┌────────

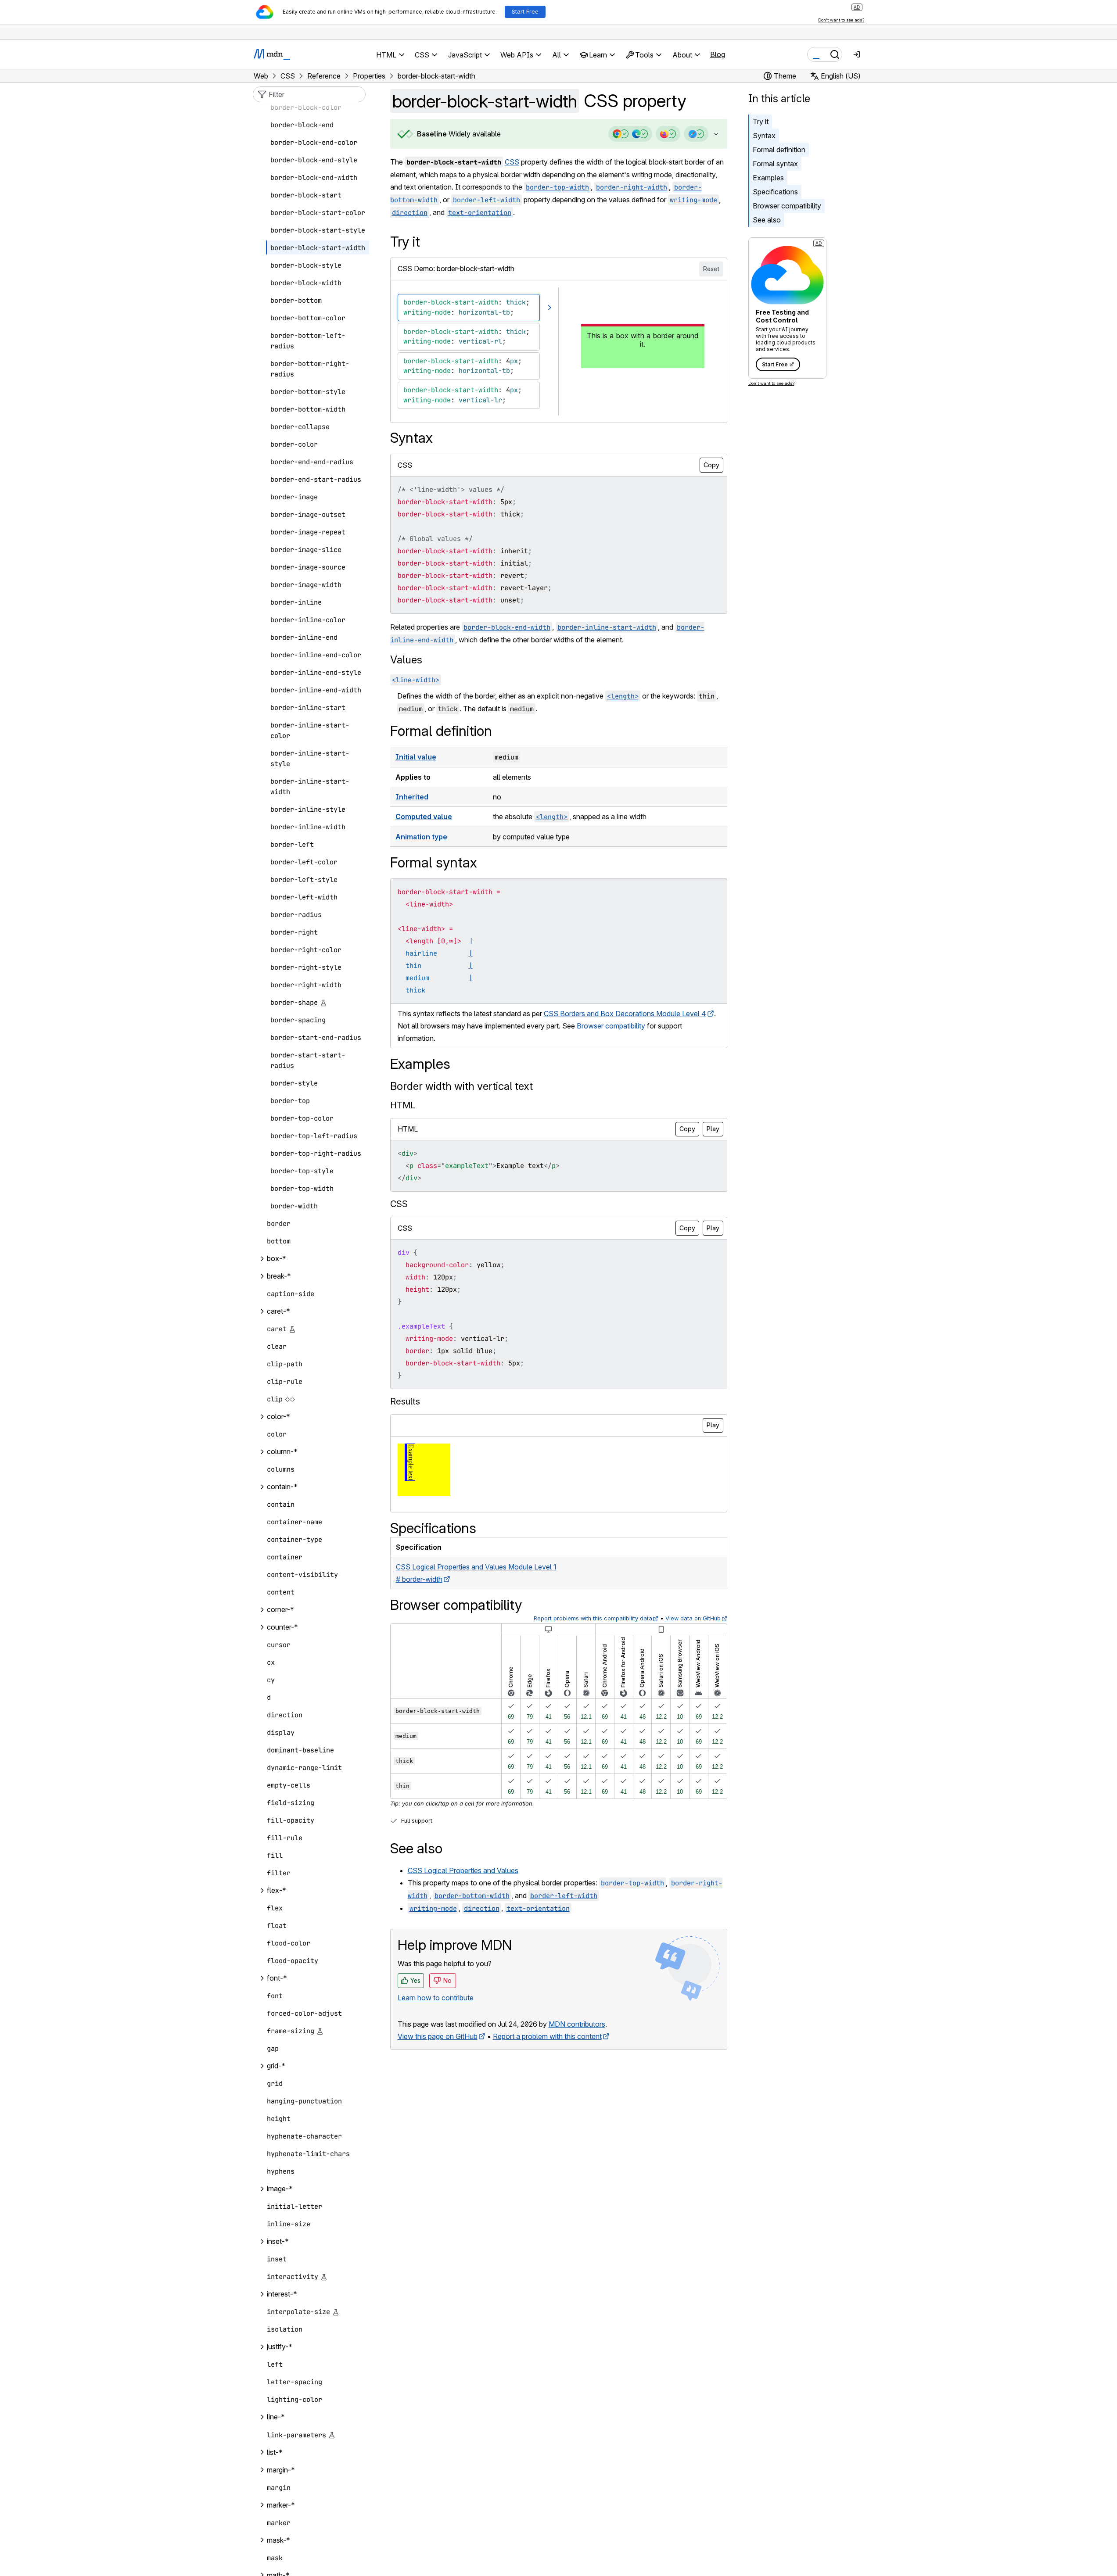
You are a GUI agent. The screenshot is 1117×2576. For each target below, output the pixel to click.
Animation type (421, 836)
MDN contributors (577, 2024)
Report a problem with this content (547, 2036)
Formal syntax (775, 163)
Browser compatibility (787, 205)
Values (406, 659)
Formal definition (779, 149)
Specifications (775, 191)
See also (767, 219)
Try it (761, 121)
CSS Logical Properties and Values (463, 1870)
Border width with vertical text (461, 1086)
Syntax (764, 135)
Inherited (411, 796)
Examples (768, 177)
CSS (512, 162)
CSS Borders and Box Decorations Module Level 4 (625, 1013)
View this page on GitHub (438, 2036)
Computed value (423, 816)
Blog (717, 54)
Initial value (415, 756)
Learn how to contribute (436, 1997)
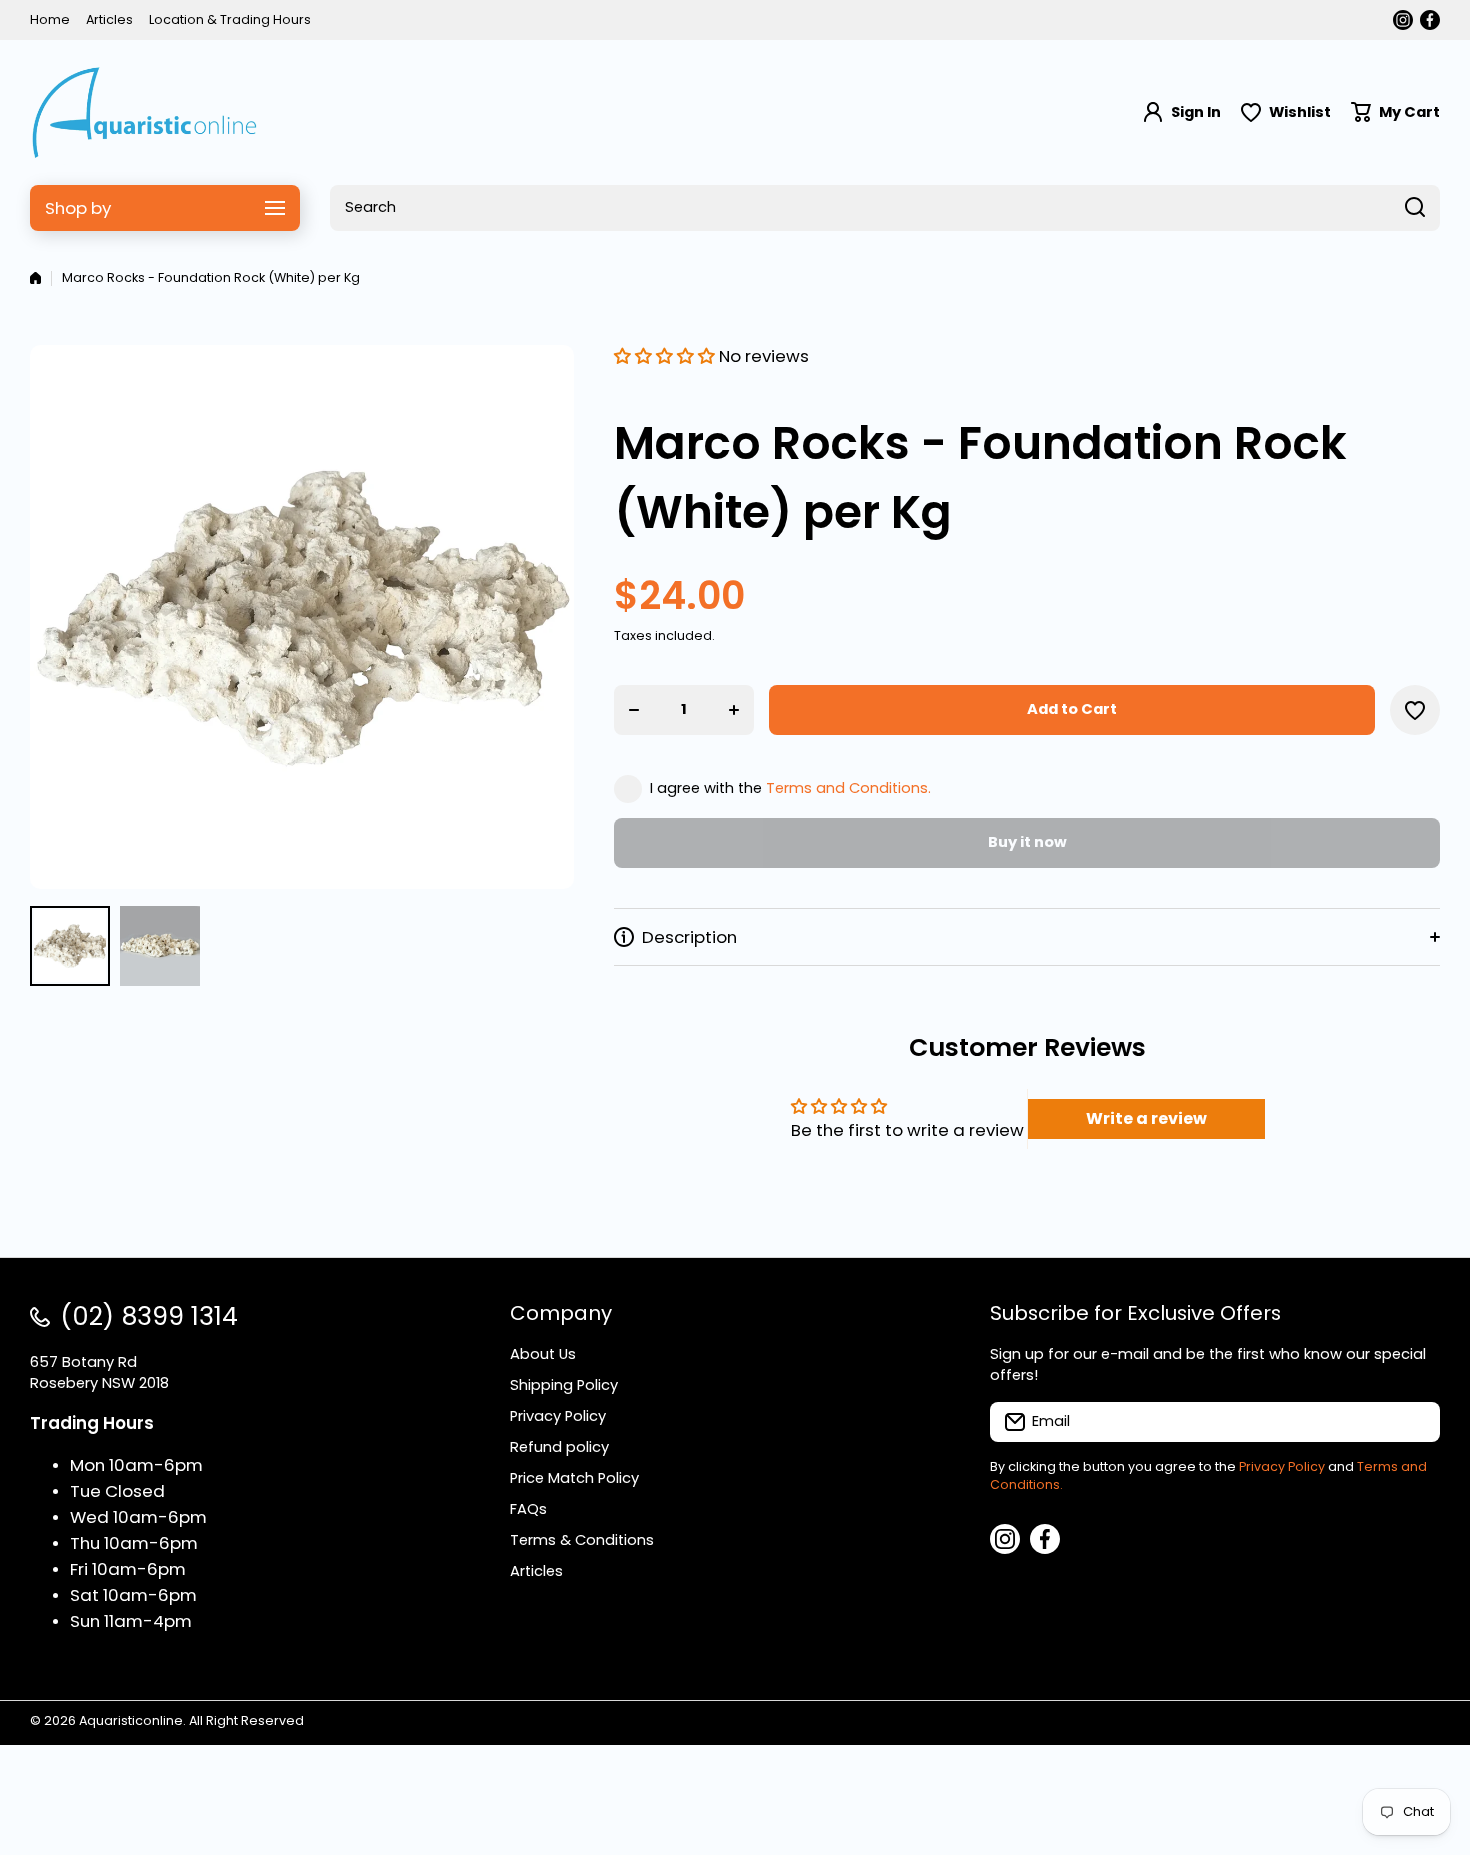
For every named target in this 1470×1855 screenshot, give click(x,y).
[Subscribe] (1415, 1422)
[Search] (1415, 208)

└────────

WHAT YOU WILL DO:
Set down the material exactly, every line of it, except for the pictures.

YOUR RESPONSE:
You are a GUI agent. The screenshot is 1117×2576. For each target below, output the pixel to click.
Animation type (421, 836)
MDN contributors (577, 2024)
Report a problem with this content (547, 2036)
Formal syntax (775, 163)
Browser compatibility (787, 205)
Values (406, 659)
Formal definition (779, 149)
Specifications (775, 191)
See also (767, 219)
Try it (761, 121)
CSS Logical Properties and Values (463, 1870)
Border width with vertical text (461, 1086)
Syntax (764, 135)
Inherited (411, 796)
Examples (768, 177)
CSS (512, 162)
CSS Borders and Box Decorations Module Level 4 (625, 1013)
View this page on GitHub (438, 2036)
Computed value (423, 816)
Blog (717, 54)
Initial value (415, 756)
Learn how to contribute (436, 1997)
For every named target in this 1470×1855 screenshot, give click(x,y).
[Subscribe] (1415, 1422)
[Search] (1415, 208)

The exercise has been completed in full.